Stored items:
+--

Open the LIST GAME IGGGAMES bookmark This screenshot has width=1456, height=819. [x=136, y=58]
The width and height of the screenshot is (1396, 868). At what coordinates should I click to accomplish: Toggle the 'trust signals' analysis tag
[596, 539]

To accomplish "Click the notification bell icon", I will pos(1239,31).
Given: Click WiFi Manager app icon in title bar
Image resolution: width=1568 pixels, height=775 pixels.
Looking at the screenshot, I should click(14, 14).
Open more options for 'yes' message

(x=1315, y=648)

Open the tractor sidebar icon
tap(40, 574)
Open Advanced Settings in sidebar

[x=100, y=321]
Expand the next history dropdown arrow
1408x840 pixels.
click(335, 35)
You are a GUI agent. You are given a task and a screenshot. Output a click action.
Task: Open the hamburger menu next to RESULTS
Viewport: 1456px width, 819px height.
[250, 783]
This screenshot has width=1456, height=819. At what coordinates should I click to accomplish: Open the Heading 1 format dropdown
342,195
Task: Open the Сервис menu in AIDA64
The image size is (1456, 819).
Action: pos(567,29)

+--

**Work instruction**. Your reply should be nothing but the lines from the one containing "Given: Click WiFi" through the last line above, copied exactly; please include both ends.

**Expected answer**.
Given: Click WiFi Manager app icon in title bar
Image resolution: width=1568 pixels, height=775 pixels.
Looking at the screenshot, I should click(14, 14).
Open more options for 'yes' message

(x=1315, y=648)

Open the tractor sidebar icon
tap(40, 574)
Open Advanced Settings in sidebar

[x=100, y=321]
Expand the next history dropdown arrow
1408x840 pixels.
click(335, 35)
You are a GUI agent. You are given a task and a screenshot. Output a click action.
Task: Open the hamburger menu next to RESULTS
Viewport: 1456px width, 819px height.
[250, 783]
This screenshot has width=1456, height=819. At what coordinates should I click to accomplish: Open the Heading 1 format dropdown
342,195
Task: Open the Сервис menu in AIDA64
The image size is (1456, 819).
Action: pos(567,29)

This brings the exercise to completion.